Required task:
Render the listing below as a JSON array of strings, one string per line, with blank lines omitted.

Task input:
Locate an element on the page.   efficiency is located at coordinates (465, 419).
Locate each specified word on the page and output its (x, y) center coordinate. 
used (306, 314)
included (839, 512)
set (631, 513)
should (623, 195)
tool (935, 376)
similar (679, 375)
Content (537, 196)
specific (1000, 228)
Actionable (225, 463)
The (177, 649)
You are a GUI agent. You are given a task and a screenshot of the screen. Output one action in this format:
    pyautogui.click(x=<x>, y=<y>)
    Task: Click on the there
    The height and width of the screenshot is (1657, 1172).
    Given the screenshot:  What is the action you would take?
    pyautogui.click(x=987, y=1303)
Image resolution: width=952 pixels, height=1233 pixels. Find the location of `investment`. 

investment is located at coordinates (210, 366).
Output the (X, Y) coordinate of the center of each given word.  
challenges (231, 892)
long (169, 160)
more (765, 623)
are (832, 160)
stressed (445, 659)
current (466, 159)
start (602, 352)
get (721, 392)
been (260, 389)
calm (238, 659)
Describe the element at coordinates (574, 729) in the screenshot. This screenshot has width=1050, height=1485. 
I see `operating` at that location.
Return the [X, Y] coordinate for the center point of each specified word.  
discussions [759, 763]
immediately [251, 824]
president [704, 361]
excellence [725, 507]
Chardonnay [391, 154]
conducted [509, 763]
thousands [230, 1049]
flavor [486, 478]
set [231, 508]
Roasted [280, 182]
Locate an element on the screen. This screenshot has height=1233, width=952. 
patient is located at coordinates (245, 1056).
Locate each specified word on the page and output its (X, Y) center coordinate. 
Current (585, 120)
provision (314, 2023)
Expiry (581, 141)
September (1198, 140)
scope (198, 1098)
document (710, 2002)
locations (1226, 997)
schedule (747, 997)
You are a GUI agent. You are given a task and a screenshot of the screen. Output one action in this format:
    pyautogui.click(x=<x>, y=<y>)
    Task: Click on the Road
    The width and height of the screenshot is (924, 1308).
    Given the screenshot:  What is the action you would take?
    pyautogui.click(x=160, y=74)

Full answer:
[
  "Locate an element on the page.   efficiency is located at coordinates (465, 419).",
  "Locate each specified word on the page and output its (x, y) center coordinate. ",
  "used (306, 314)",
  "included (839, 512)",
  "set (631, 513)",
  "should (623, 195)",
  "tool (935, 376)",
  "similar (679, 375)",
  "Content (537, 196)",
  "specific (1000, 228)",
  "Actionable (225, 463)",
  "The (177, 649)",
  "You are a GUI agent. You are given a task and a screenshot of the screen. Output one action in this format:",
  "    pyautogui.click(x=<x>, y=<y>)",
  "    Task: Click on the there",
  "    The height and width of the screenshot is (1657, 1172).",
  "    Given the screenshot:  What is the action you would take?",
  "    pyautogui.click(x=987, y=1303)",
  "Image resolution: width=952 pixels, height=1233 pixels. Find the location of `investment`. ",
  "investment is located at coordinates (210, 366).",
  "Output the (X, Y) coordinate of the center of each given word.  ",
  "challenges (231, 892)",
  "long (169, 160)",
  "more (765, 623)",
  "are (832, 160)",
  "stressed (445, 659)",
  "current (466, 159)",
  "start (602, 352)",
  "get (721, 392)",
  "been (260, 389)",
  "calm (238, 659)",
  "Describe the element at coordinates (574, 729) in the screenshot. This screenshot has width=1050, height=1485. ",
  "I see `operating` at that location.",
  "Return the [X, Y] coordinate for the center point of each specified word.  ",
  "discussions [759, 763]",
  "immediately [251, 824]",
  "president [704, 361]",
  "excellence [725, 507]",
  "Chardonnay [391, 154]",
  "conducted [509, 763]",
  "thousands [230, 1049]",
  "flavor [486, 478]",
  "set [231, 508]",
  "Roasted [280, 182]",
  "Locate an element on the screen. This screenshot has height=1233, width=952. ",
  "patient is located at coordinates (245, 1056).",
  "Locate each specified word on the page and output its (X, Y) center coordinate. ",
  "Current (585, 120)",
  "provision (314, 2023)",
  "Expiry (581, 141)",
  "September (1198, 140)",
  "scope (198, 1098)",
  "document (710, 2002)",
  "locations (1226, 997)",
  "schedule (747, 997)",
  "You are a GUI agent. You are given a task and a screenshot of the screen. Output one action in this format:",
  "    pyautogui.click(x=<x>, y=<y>)",
  "    Task: Click on the Road",
  "    The width and height of the screenshot is (924, 1308).",
  "    Given the screenshot:  What is the action you would take?",
  "    pyautogui.click(x=160, y=74)"
]